┌────────

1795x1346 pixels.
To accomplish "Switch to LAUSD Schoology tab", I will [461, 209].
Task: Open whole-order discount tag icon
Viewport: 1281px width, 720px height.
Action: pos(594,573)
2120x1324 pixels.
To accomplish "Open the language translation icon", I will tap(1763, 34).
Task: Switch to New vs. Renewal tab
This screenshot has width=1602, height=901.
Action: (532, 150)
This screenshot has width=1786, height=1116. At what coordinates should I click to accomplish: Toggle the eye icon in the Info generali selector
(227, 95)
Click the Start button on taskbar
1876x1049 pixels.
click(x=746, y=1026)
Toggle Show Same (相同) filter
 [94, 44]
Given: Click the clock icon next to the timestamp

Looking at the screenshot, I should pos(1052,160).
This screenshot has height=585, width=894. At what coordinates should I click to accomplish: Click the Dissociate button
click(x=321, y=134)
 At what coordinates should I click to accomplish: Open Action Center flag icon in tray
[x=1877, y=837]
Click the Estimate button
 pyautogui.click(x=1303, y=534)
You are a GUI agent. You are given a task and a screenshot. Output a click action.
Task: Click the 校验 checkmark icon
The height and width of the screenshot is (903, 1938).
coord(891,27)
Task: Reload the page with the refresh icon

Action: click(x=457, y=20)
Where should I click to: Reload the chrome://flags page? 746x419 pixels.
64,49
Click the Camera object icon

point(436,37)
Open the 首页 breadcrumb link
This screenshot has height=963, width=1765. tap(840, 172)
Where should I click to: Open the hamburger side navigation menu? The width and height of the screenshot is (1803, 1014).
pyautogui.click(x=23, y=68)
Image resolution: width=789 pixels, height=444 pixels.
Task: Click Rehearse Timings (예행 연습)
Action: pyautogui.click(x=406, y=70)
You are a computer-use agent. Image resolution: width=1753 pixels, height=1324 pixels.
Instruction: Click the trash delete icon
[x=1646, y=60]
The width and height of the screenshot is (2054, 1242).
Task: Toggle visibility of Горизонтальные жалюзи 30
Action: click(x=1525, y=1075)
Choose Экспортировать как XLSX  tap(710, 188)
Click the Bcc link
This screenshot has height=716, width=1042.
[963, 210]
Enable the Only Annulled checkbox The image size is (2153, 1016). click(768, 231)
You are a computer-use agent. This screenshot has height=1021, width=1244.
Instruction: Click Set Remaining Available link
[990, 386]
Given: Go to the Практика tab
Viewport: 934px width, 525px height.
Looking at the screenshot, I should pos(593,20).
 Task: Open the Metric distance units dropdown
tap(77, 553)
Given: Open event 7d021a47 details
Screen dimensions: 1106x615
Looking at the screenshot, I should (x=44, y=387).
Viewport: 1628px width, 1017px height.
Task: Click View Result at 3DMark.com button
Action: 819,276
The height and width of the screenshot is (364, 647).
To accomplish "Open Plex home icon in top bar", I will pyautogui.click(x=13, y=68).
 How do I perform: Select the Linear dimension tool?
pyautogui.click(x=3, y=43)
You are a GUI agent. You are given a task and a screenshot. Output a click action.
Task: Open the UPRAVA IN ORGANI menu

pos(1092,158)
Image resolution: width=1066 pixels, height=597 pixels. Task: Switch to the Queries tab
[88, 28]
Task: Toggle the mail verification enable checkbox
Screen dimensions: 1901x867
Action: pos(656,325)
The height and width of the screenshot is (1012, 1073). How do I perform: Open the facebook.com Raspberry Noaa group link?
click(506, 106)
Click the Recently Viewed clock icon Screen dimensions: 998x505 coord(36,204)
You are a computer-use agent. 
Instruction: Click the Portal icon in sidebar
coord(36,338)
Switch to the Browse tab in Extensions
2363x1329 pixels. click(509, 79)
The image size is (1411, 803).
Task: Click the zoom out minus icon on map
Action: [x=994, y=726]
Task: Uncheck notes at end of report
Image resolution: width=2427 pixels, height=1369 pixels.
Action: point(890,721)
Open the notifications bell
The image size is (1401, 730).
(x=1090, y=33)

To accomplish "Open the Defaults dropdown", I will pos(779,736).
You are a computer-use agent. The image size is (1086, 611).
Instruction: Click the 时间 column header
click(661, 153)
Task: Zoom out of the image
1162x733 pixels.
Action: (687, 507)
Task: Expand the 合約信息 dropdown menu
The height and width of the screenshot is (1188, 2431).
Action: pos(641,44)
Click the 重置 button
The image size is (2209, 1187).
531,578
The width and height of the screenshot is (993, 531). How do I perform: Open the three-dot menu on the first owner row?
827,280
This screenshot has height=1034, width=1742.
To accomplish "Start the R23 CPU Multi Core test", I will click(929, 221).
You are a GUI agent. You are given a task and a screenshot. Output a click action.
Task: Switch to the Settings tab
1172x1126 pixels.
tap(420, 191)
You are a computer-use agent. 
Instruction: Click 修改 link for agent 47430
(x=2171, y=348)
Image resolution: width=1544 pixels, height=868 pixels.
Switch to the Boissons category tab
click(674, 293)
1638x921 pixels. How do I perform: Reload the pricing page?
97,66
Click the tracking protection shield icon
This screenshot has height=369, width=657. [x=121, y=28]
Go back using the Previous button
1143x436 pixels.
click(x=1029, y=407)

└────────

#### Exercise prompt
Please print the full listing shown above, exactly as it appears.

#### Response area
1795x1346 pixels.
To accomplish "Switch to LAUSD Schoology tab", I will [461, 209].
Task: Open whole-order discount tag icon
Viewport: 1281px width, 720px height.
Action: pos(594,573)
2120x1324 pixels.
To accomplish "Open the language translation icon", I will tap(1763, 34).
Task: Switch to New vs. Renewal tab
This screenshot has width=1602, height=901.
Action: (532, 150)
This screenshot has width=1786, height=1116. At what coordinates should I click to accomplish: Toggle the eye icon in the Info generali selector
(227, 95)
Click the Start button on taskbar
1876x1049 pixels.
click(x=746, y=1026)
Toggle Show Same (相同) filter
 [94, 44]
Given: Click the clock icon next to the timestamp

Looking at the screenshot, I should pos(1052,160).
This screenshot has height=585, width=894. At what coordinates should I click to accomplish: Click the Dissociate button
click(x=321, y=134)
 At what coordinates should I click to accomplish: Open Action Center flag icon in tray
[x=1877, y=837]
Click the Estimate button
 pyautogui.click(x=1303, y=534)
You are a GUI agent. You are given a task and a screenshot. Output a click action.
Task: Click the 校验 checkmark icon
The height and width of the screenshot is (903, 1938).
coord(891,27)
Task: Reload the page with the refresh icon

Action: click(x=457, y=20)
Where should I click to: Reload the chrome://flags page? 746x419 pixels.
64,49
Click the Camera object icon

point(436,37)
Open the 首页 breadcrumb link
This screenshot has height=963, width=1765. tap(840, 172)
Where should I click to: Open the hamburger side navigation menu? The width and height of the screenshot is (1803, 1014).
pyautogui.click(x=23, y=68)
Image resolution: width=789 pixels, height=444 pixels.
Task: Click Rehearse Timings (예행 연습)
Action: pyautogui.click(x=406, y=70)
You are a computer-use agent. Image resolution: width=1753 pixels, height=1324 pixels.
Instruction: Click the trash delete icon
[x=1646, y=60]
The width and height of the screenshot is (2054, 1242).
Task: Toggle visibility of Горизонтальные жалюзи 30
Action: click(x=1525, y=1075)
Choose Экспортировать как XLSX  tap(710, 188)
Click the Bcc link
This screenshot has height=716, width=1042.
[963, 210]
Enable the Only Annulled checkbox The image size is (2153, 1016). click(768, 231)
You are a computer-use agent. This screenshot has height=1021, width=1244.
Instruction: Click Set Remaining Available link
[990, 386]
Given: Go to the Практика tab
Viewport: 934px width, 525px height.
Looking at the screenshot, I should pos(593,20).
 Task: Open the Metric distance units dropdown
tap(77, 553)
Given: Open event 7d021a47 details
Screen dimensions: 1106x615
Looking at the screenshot, I should (x=44, y=387).
Viewport: 1628px width, 1017px height.
Task: Click View Result at 3DMark.com button
Action: 819,276
The height and width of the screenshot is (364, 647).
To accomplish "Open Plex home icon in top bar", I will pyautogui.click(x=13, y=68).
 How do I perform: Select the Linear dimension tool?
pyautogui.click(x=3, y=43)
You are a GUI agent. You are given a task and a screenshot. Output a click action.
Task: Open the UPRAVA IN ORGANI menu

pos(1092,158)
Image resolution: width=1066 pixels, height=597 pixels. Task: Switch to the Queries tab
[88, 28]
Task: Toggle the mail verification enable checkbox
Screen dimensions: 1901x867
Action: pos(656,325)
The height and width of the screenshot is (1012, 1073). How do I perform: Open the facebook.com Raspberry Noaa group link?
click(506, 106)
Click the Recently Viewed clock icon Screen dimensions: 998x505 coord(36,204)
You are a computer-use agent. 
Instruction: Click the Portal icon in sidebar
coord(36,338)
Switch to the Browse tab in Extensions
2363x1329 pixels. click(509, 79)
The image size is (1411, 803).
Task: Click the zoom out minus icon on map
Action: [x=994, y=726]
Task: Uncheck notes at end of report
Image resolution: width=2427 pixels, height=1369 pixels.
Action: point(890,721)
Open the notifications bell
The image size is (1401, 730).
(x=1090, y=33)

To accomplish "Open the Defaults dropdown", I will pos(779,736).
You are a computer-use agent. The image size is (1086, 611).
Instruction: Click the 时间 column header
click(661, 153)
Task: Zoom out of the image
1162x733 pixels.
Action: (687, 507)
Task: Expand the 合約信息 dropdown menu
The height and width of the screenshot is (1188, 2431).
Action: pos(641,44)
Click the 重置 button
The image size is (2209, 1187).
531,578
The width and height of the screenshot is (993, 531). How do I perform: Open the three-dot menu on the first owner row?
827,280
This screenshot has height=1034, width=1742.
To accomplish "Start the R23 CPU Multi Core test", I will click(929, 221).
You are a GUI agent. You are given a task and a screenshot. Output a click action.
Task: Switch to the Settings tab
1172x1126 pixels.
tap(420, 191)
You are a computer-use agent. 
Instruction: Click 修改 link for agent 47430
(x=2171, y=348)
Image resolution: width=1544 pixels, height=868 pixels.
Switch to the Boissons category tab
click(674, 293)
1638x921 pixels. How do I perform: Reload the pricing page?
97,66
Click the tracking protection shield icon
This screenshot has height=369, width=657. [x=121, y=28]
Go back using the Previous button
1143x436 pixels.
click(x=1029, y=407)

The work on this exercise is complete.